<<<<

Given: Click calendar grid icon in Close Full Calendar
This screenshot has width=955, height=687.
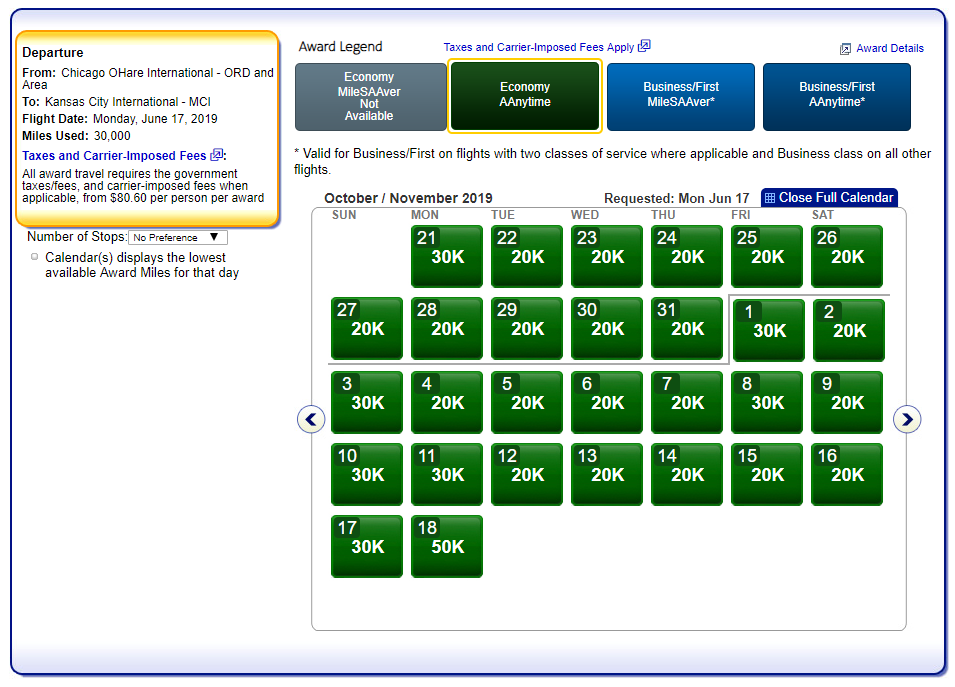Looking at the screenshot, I should pos(770,198).
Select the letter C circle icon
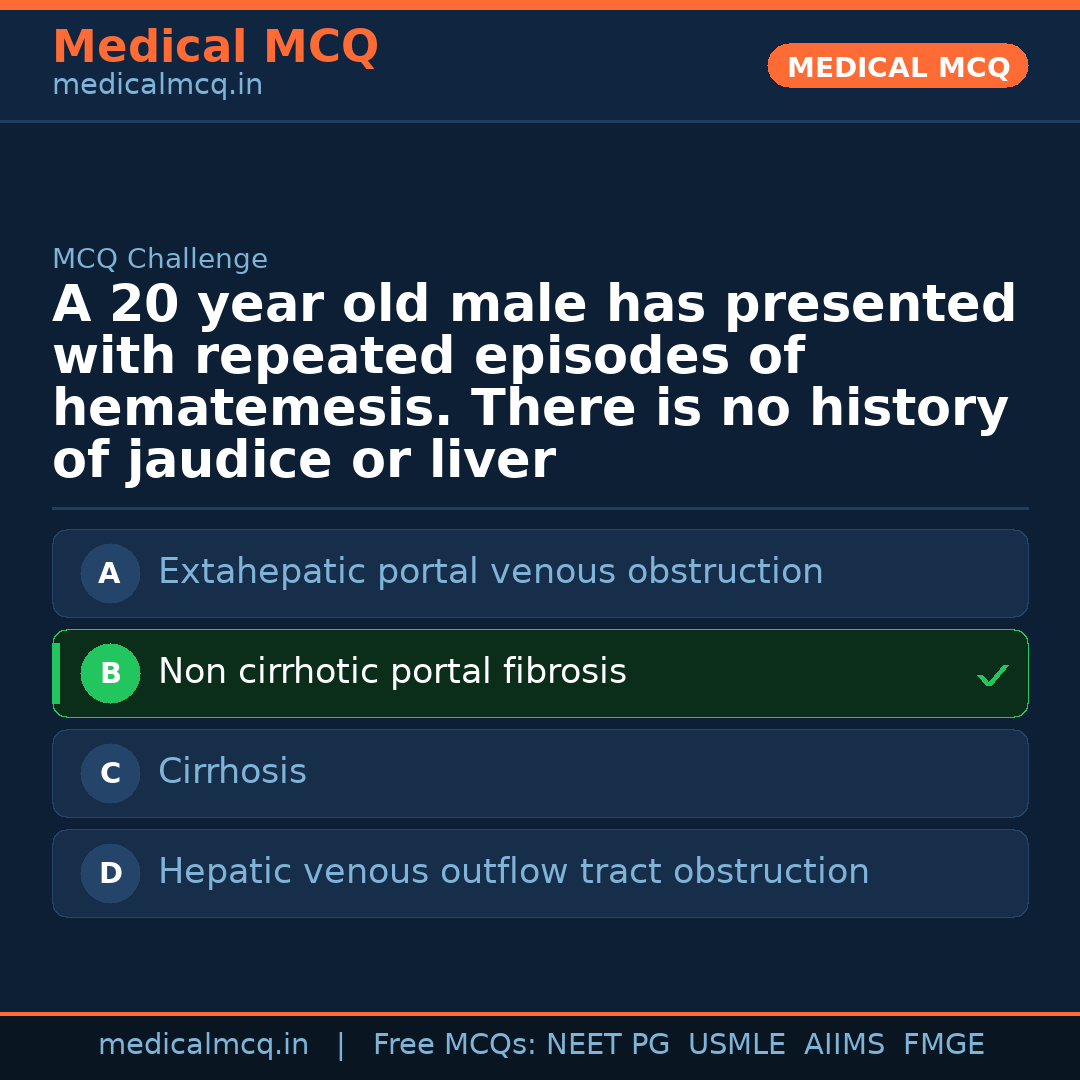The height and width of the screenshot is (1080, 1080). [110, 774]
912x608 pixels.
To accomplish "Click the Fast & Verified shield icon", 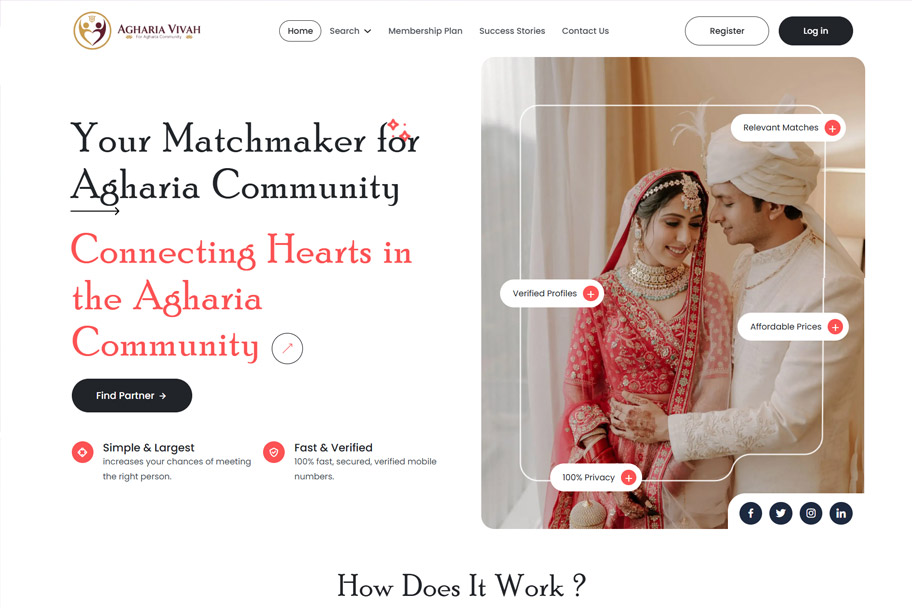I will click(274, 452).
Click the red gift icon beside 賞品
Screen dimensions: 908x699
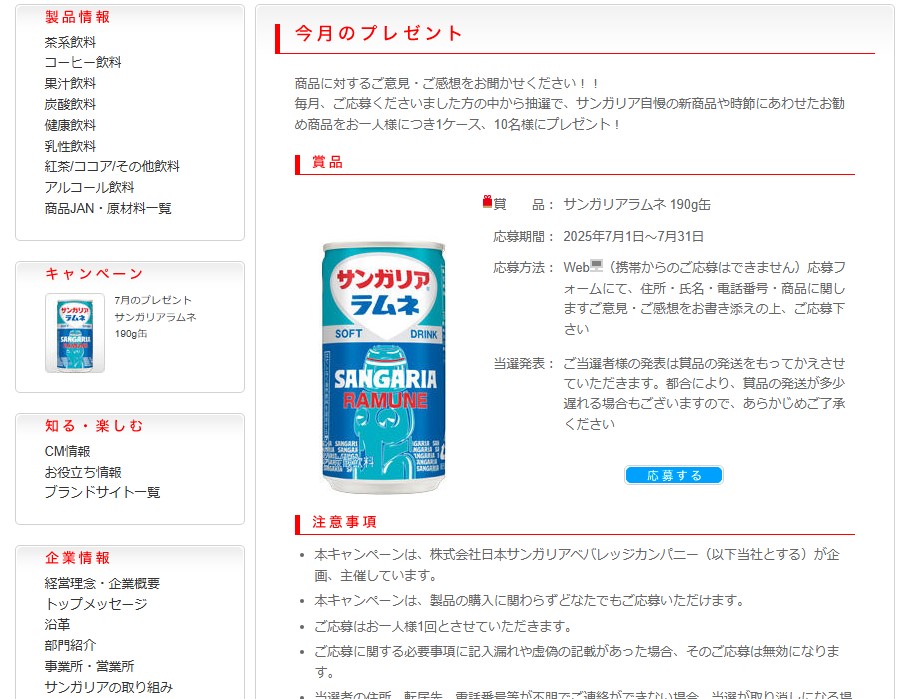[487, 202]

>>>>

• _Task_
Lines from the start of the material through the line containing "912x608 pixels." are to be restated word for word; no picture may be included.

• _Reply to the exercise_
Given: Click calendar grid icon in Close Full Calendar
This screenshot has width=955, height=687.
Looking at the screenshot, I should pos(770,198).
Select the letter C circle icon
The height and width of the screenshot is (1080, 1080). [110, 774]
912x608 pixels.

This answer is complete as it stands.